== Source records

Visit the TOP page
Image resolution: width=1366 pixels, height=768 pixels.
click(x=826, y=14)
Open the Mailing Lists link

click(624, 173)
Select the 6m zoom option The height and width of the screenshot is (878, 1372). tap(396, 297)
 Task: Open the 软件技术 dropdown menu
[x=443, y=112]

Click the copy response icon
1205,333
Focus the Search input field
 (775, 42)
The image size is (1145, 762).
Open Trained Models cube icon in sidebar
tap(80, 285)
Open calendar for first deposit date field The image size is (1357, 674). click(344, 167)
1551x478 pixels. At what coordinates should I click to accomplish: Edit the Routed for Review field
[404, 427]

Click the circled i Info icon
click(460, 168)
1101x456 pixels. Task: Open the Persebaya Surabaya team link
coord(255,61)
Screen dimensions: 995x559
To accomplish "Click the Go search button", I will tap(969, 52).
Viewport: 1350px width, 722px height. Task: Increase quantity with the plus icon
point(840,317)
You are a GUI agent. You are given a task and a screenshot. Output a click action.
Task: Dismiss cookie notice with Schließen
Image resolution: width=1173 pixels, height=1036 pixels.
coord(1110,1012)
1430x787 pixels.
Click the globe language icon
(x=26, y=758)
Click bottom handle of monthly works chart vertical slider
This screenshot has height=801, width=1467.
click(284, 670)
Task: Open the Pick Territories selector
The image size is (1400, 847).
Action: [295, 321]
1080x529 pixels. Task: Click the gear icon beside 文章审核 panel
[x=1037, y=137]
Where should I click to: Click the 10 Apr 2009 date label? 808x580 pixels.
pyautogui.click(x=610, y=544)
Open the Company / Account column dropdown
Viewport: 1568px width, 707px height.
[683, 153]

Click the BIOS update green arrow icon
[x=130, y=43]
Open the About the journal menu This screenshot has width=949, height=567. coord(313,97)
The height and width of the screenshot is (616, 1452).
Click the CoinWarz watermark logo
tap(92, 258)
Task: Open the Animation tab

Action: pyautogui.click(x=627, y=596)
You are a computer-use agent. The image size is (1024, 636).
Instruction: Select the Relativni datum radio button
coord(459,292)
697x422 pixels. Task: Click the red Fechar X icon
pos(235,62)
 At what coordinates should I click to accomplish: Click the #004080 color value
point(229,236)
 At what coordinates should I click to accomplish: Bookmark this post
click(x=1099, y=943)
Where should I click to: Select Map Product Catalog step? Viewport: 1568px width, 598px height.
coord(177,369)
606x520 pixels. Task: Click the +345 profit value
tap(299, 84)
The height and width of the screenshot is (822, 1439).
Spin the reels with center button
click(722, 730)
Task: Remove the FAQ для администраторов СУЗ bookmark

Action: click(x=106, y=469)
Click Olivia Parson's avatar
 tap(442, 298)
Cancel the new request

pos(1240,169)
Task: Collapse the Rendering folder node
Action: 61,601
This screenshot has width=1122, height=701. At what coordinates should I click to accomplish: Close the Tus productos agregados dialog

====

## Exercise requirements
Please write the listing out again, matching each line exactly.

## Worked solution
Visit the TOP page
Image resolution: width=1366 pixels, height=768 pixels.
click(x=826, y=14)
Open the Mailing Lists link

click(624, 173)
Select the 6m zoom option The height and width of the screenshot is (878, 1372). tap(396, 297)
 Task: Open the 软件技术 dropdown menu
[x=443, y=112]

Click the copy response icon
1205,333
Focus the Search input field
 (775, 42)
The image size is (1145, 762).
Open Trained Models cube icon in sidebar
tap(80, 285)
Open calendar for first deposit date field The image size is (1357, 674). click(344, 167)
1551x478 pixels. At what coordinates should I click to accomplish: Edit the Routed for Review field
[404, 427]

Click the circled i Info icon
click(460, 168)
1101x456 pixels. Task: Open the Persebaya Surabaya team link
coord(255,61)
Screen dimensions: 995x559
To accomplish "Click the Go search button", I will tap(969, 52).
Viewport: 1350px width, 722px height. Task: Increase quantity with the plus icon
point(840,317)
You are a GUI agent. You are given a task and a screenshot. Output a click action.
Task: Dismiss cookie notice with Schließen
Image resolution: width=1173 pixels, height=1036 pixels.
coord(1110,1012)
1430x787 pixels.
Click the globe language icon
(x=26, y=758)
Click bottom handle of monthly works chart vertical slider
This screenshot has height=801, width=1467.
click(284, 670)
Task: Open the Pick Territories selector
The image size is (1400, 847).
Action: [295, 321]
1080x529 pixels. Task: Click the gear icon beside 文章审核 panel
[x=1037, y=137]
Where should I click to: Click the 10 Apr 2009 date label? 808x580 pixels.
pyautogui.click(x=610, y=544)
Open the Company / Account column dropdown
Viewport: 1568px width, 707px height.
[683, 153]

Click the BIOS update green arrow icon
[x=130, y=43]
Open the About the journal menu This screenshot has width=949, height=567. coord(313,97)
The height and width of the screenshot is (616, 1452).
Click the CoinWarz watermark logo
tap(92, 258)
Task: Open the Animation tab

Action: pyautogui.click(x=627, y=596)
You are a computer-use agent. The image size is (1024, 636).
Instruction: Select the Relativni datum radio button
coord(459,292)
697x422 pixels. Task: Click the red Fechar X icon
pos(235,62)
 At what coordinates should I click to accomplish: Click the #004080 color value
point(229,236)
 At what coordinates should I click to accomplish: Bookmark this post
click(x=1099, y=943)
Where should I click to: Select Map Product Catalog step? Viewport: 1568px width, 598px height.
coord(177,369)
606x520 pixels. Task: Click the +345 profit value
tap(299, 84)
The height and width of the screenshot is (822, 1439).
Spin the reels with center button
click(722, 730)
Task: Remove the FAQ для администраторов СУЗ bookmark

Action: click(x=106, y=469)
Click Olivia Parson's avatar
 tap(442, 298)
Cancel the new request

pos(1240,169)
Task: Collapse the Rendering folder node
Action: 61,601
This screenshot has width=1122, height=701. At what coordinates should I click to accomplish: Close the Tus productos agregados dialog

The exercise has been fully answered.